◆ What you should do
Please print each record exactly, omitting none of them.

◆ Records provided

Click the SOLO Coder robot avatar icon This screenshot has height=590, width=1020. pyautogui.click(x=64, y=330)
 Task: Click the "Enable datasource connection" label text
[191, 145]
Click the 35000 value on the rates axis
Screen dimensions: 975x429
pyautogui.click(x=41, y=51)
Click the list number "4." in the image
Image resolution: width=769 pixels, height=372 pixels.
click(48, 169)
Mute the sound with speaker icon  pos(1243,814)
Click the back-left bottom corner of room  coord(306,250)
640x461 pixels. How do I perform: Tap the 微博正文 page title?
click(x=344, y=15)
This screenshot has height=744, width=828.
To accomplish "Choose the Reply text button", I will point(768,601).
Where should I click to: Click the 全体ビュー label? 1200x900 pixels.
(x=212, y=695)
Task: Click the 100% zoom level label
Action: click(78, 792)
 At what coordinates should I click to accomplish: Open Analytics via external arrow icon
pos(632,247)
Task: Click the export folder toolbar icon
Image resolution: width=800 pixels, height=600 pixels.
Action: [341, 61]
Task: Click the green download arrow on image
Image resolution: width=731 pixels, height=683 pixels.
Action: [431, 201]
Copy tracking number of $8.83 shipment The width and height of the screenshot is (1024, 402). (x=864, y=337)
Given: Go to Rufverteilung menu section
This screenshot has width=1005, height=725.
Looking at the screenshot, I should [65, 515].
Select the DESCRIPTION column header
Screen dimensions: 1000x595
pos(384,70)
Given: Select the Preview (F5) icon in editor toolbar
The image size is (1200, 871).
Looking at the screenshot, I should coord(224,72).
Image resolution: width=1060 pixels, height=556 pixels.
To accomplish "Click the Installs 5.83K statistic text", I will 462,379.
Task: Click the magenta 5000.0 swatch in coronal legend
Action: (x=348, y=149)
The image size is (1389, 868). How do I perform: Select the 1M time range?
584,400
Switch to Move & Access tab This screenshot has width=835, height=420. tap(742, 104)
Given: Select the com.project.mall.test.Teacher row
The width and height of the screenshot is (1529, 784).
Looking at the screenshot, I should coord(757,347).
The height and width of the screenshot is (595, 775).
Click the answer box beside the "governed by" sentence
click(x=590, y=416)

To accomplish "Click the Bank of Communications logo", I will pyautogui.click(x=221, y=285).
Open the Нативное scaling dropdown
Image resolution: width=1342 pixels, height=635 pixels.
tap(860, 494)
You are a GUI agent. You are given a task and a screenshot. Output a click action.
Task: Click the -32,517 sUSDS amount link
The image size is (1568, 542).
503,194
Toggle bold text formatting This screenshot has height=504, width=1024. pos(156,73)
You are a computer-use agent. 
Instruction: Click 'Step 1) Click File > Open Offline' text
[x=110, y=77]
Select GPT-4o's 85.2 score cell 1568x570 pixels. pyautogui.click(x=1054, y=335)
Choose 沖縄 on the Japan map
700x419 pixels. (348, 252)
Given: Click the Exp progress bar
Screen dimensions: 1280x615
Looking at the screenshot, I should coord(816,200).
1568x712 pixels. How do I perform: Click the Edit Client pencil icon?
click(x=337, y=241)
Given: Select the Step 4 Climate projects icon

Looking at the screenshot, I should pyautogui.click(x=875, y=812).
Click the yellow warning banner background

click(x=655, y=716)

◆ Response to this task
Click the SOLO Coder robot avatar icon This screenshot has height=590, width=1020. pyautogui.click(x=64, y=330)
 Task: Click the "Enable datasource connection" label text
[191, 145]
Click the 35000 value on the rates axis
Screen dimensions: 975x429
pyautogui.click(x=41, y=51)
Click the list number "4." in the image
Image resolution: width=769 pixels, height=372 pixels.
click(48, 169)
Mute the sound with speaker icon  pos(1243,814)
Click the back-left bottom corner of room  coord(306,250)
640x461 pixels. How do I perform: Tap the 微博正文 page title?
click(x=344, y=15)
This screenshot has height=744, width=828.
To accomplish "Choose the Reply text button", I will point(768,601).
Where should I click to: Click the 全体ビュー label? 1200x900 pixels.
(x=212, y=695)
Task: Click the 100% zoom level label
Action: click(78, 792)
 At what coordinates should I click to accomplish: Open Analytics via external arrow icon
pos(632,247)
Task: Click the export folder toolbar icon
Image resolution: width=800 pixels, height=600 pixels.
Action: [341, 61]
Task: Click the green download arrow on image
Image resolution: width=731 pixels, height=683 pixels.
Action: [431, 201]
Copy tracking number of $8.83 shipment The width and height of the screenshot is (1024, 402). (x=864, y=337)
Given: Go to Rufverteilung menu section
This screenshot has width=1005, height=725.
Looking at the screenshot, I should [65, 515].
Select the DESCRIPTION column header
Screen dimensions: 1000x595
pos(384,70)
Given: Select the Preview (F5) icon in editor toolbar
The image size is (1200, 871).
Looking at the screenshot, I should coord(224,72).
Image resolution: width=1060 pixels, height=556 pixels.
To accomplish "Click the Installs 5.83K statistic text", I will 462,379.
Task: Click the magenta 5000.0 swatch in coronal legend
Action: (x=348, y=149)
The image size is (1389, 868). How do I perform: Select the 1M time range?
584,400
Switch to Move & Access tab This screenshot has width=835, height=420. tap(742, 104)
Given: Select the com.project.mall.test.Teacher row
The width and height of the screenshot is (1529, 784).
Looking at the screenshot, I should coord(757,347).
The height and width of the screenshot is (595, 775).
Click the answer box beside the "governed by" sentence
click(x=590, y=416)

To accomplish "Click the Bank of Communications logo", I will pyautogui.click(x=221, y=285).
Open the Нативное scaling dropdown
Image resolution: width=1342 pixels, height=635 pixels.
tap(860, 494)
You are a GUI agent. You are given a task and a screenshot. Output a click action.
Task: Click the -32,517 sUSDS amount link
The image size is (1568, 542).
503,194
Toggle bold text formatting This screenshot has height=504, width=1024. pos(156,73)
You are a computer-use agent. 
Instruction: Click 'Step 1) Click File > Open Offline' text
[x=110, y=77]
Select GPT-4o's 85.2 score cell 1568x570 pixels. pyautogui.click(x=1054, y=335)
Choose 沖縄 on the Japan map
700x419 pixels. (348, 252)
Given: Click the Exp progress bar
Screen dimensions: 1280x615
Looking at the screenshot, I should coord(816,200).
1568x712 pixels. How do I perform: Click the Edit Client pencil icon?
click(x=337, y=241)
Given: Select the Step 4 Climate projects icon

Looking at the screenshot, I should pyautogui.click(x=875, y=812).
Click the yellow warning banner background

click(x=655, y=716)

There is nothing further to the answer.